Performing a comprehensive pharmacometrics analysis of a drug product at the time of NDA/BLA filing is often challenging but probably the most cost-efficient approach when considering subsequent filings in subsequent indications and special populations. We have seen repeatedly with many therapies that disease burden as characterized by multiple risk factors, such as Eastern Cooperative Oncology Group (ECOG) performance score (PS), percentage of prior surgery, and increased number of metastatic sites, may vary significantly among enrolled patients at baseline and usually changes in the course of the treatment. In late-stage cancer, patients with a high disease burden may be associated with increased clearance for some compounds. Usually, these patients tend to show more aggressive disease progression and shorter survival times. Thus, the disease burden becomes a confounder that affects both drug exposure and survival. All these factors in combination may distort the underlying causal relationship associated with the treatment effect. Inappropriate modeling approaches are more likely to happen when very little information has been collected during early-stage development or no input has been requested from the pharmacometrician, which could lead to an erroneous presentation of the underlying E–R relationship when the pivotal trial reads out.

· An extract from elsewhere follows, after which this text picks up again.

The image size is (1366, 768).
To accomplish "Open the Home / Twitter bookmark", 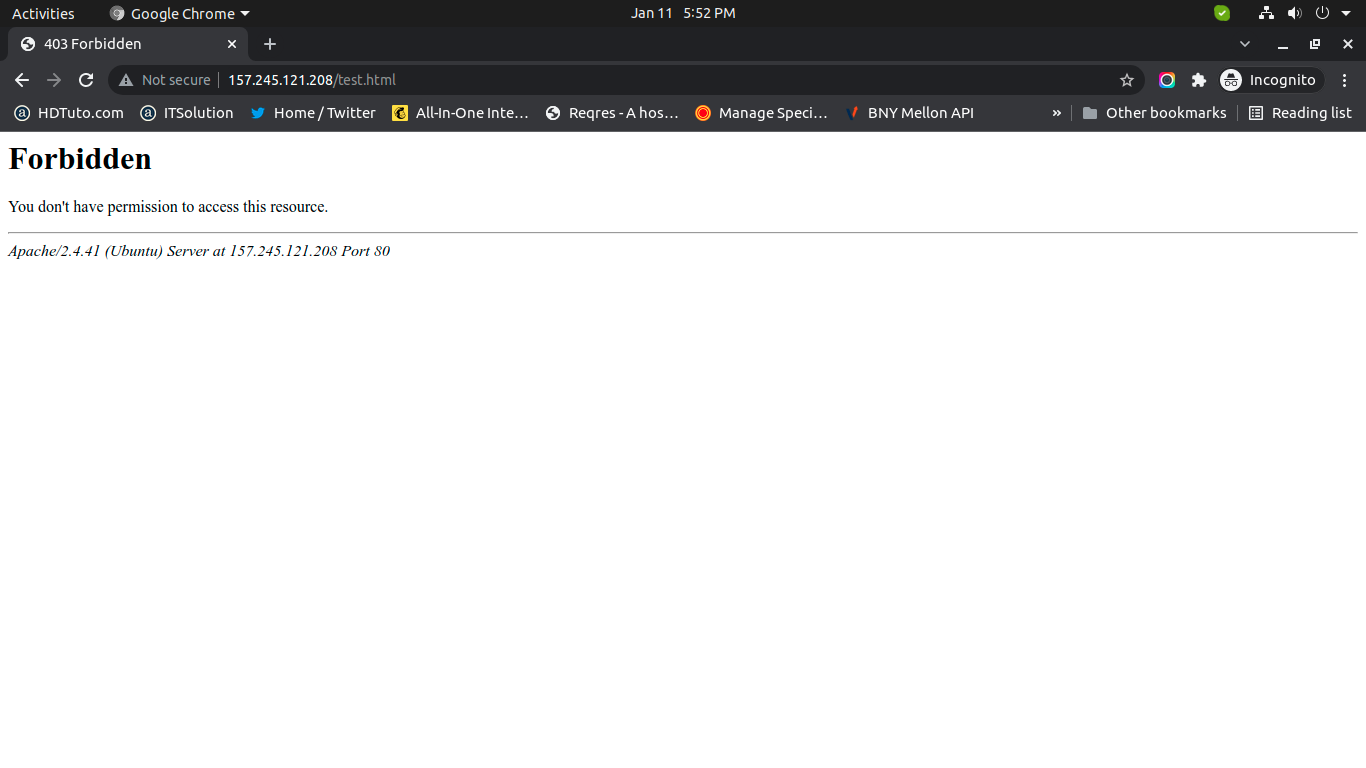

Often pharmacometricians play “catch-up” by having limited time to perform the retrospective analyses required to comply with regulatory agencies’ recommendations with very little influence on requesting adequately powered dose-finding studies during the drug development program. Usually, the modeling comes at the end, when perhaps the necessary assessments were not collected or incompletely collected, and the information available is insufficient to perform an in-depth analysis of the safety and efficacy endpoints and their correlations with exposure. The pharmacometrics community has the tools, the knowledge, and well-described models summarized in this review that can help characterize E–R in drug development and hence better understand the drug behavior and therapy management. However, tools, knowledge, and models are only half of the work, well-designed trials, and informative data collections are the other half and it is very challenging to do both parts in isolation. A collaborative interaction is required among clinicians, statisticians, pharmacologists, pharmacometricians, and decision-makers to succeed in prospectively defining a clinical development strategy tailored towards the identification of the optimal dose regimen and benefit/risk ratio of a given drug product for the intended-to-treat population of patients.